If the headphones don't work, I will have to tell C that it's not working out -she used public transport for 30 years before I came along after all.

Bonsoir Thu 02-Jul-15 21:23:00

Stop feeling responsible for C in any shape or form. Take full responsibility for your DD.

Penfold007 Thu 02-Jul-15 21:36:41

If your DD needs to go sick it isn't your place to deny her the right to go sick. It's not a get out of jail free card.

DD isn't rude to wear headphones and you are under no obligation to offer your work mate a lift but as you offered it would be reasonable to give a weeks notice.

OliviaBenson Thu 02-Jul-15 21:38:42

I'm wary of letting her use her mental health as a get-out-of-jail-free card.

Wow op- please do some reading about mental health. Saying things like this is not at all helpful. If she is unfit to work then she shouldn't be there.

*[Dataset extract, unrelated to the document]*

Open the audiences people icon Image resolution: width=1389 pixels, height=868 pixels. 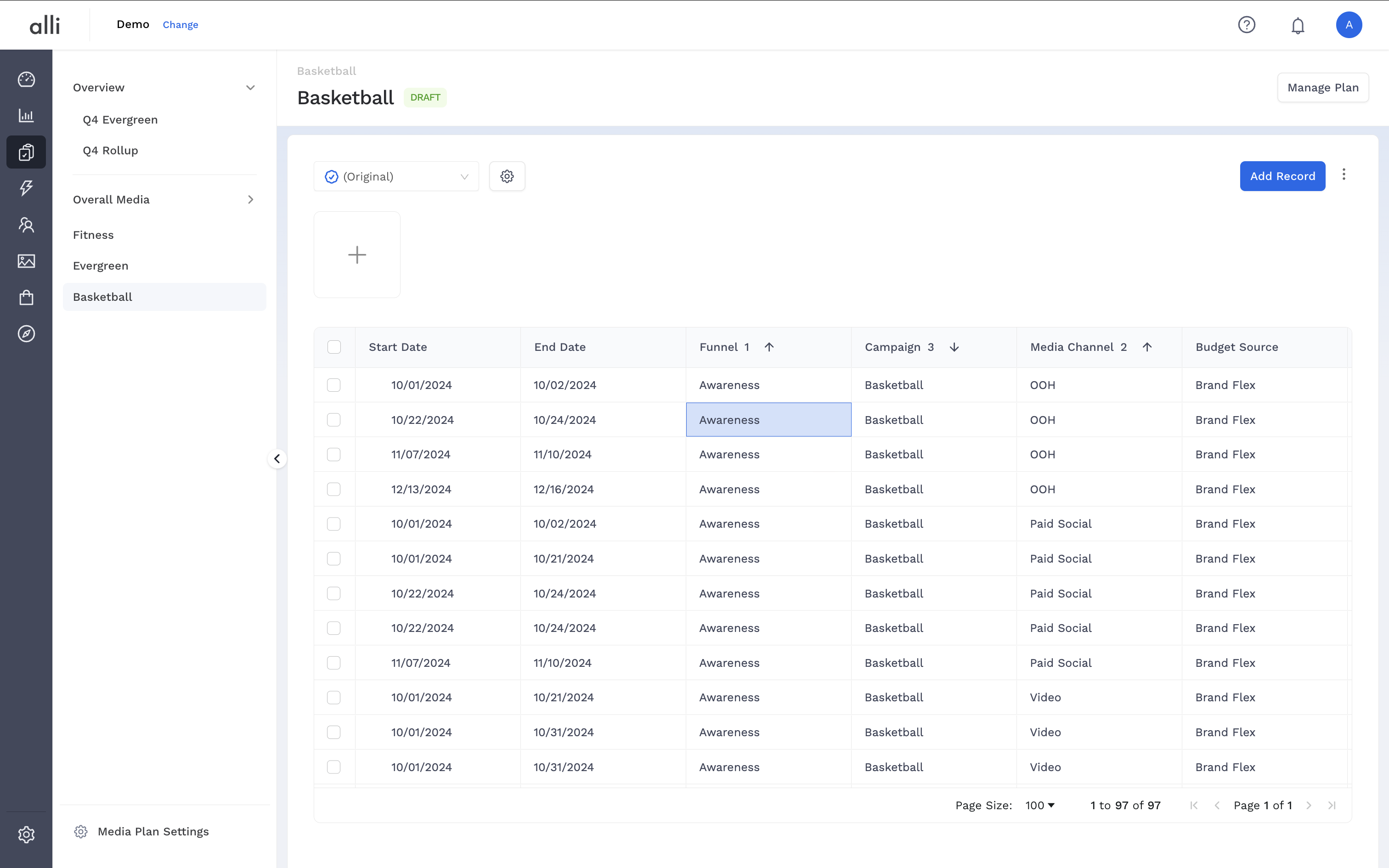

Yanbu about the lift thing btw.

ouryve Thu 02-Jul-15 21:39:04

If you can't find the nerve to tell C straight that you can't give her a lift any more, FGS allow your DD to use headphones. Not that there should be any allowing involved. She's an adult.

carabos Thu 02-Jul-15 21:45:14

You're wary of letting her use her mental health as a get out of jail free card hmm. WTAF? There's either some massive back story here that reveals your DD as a work-shy shirker or you need to have a good look at your part in her difficulties.

Never mind the twittering colleague - your DD needs proper help and a new job, not blithering headphones ffs shock.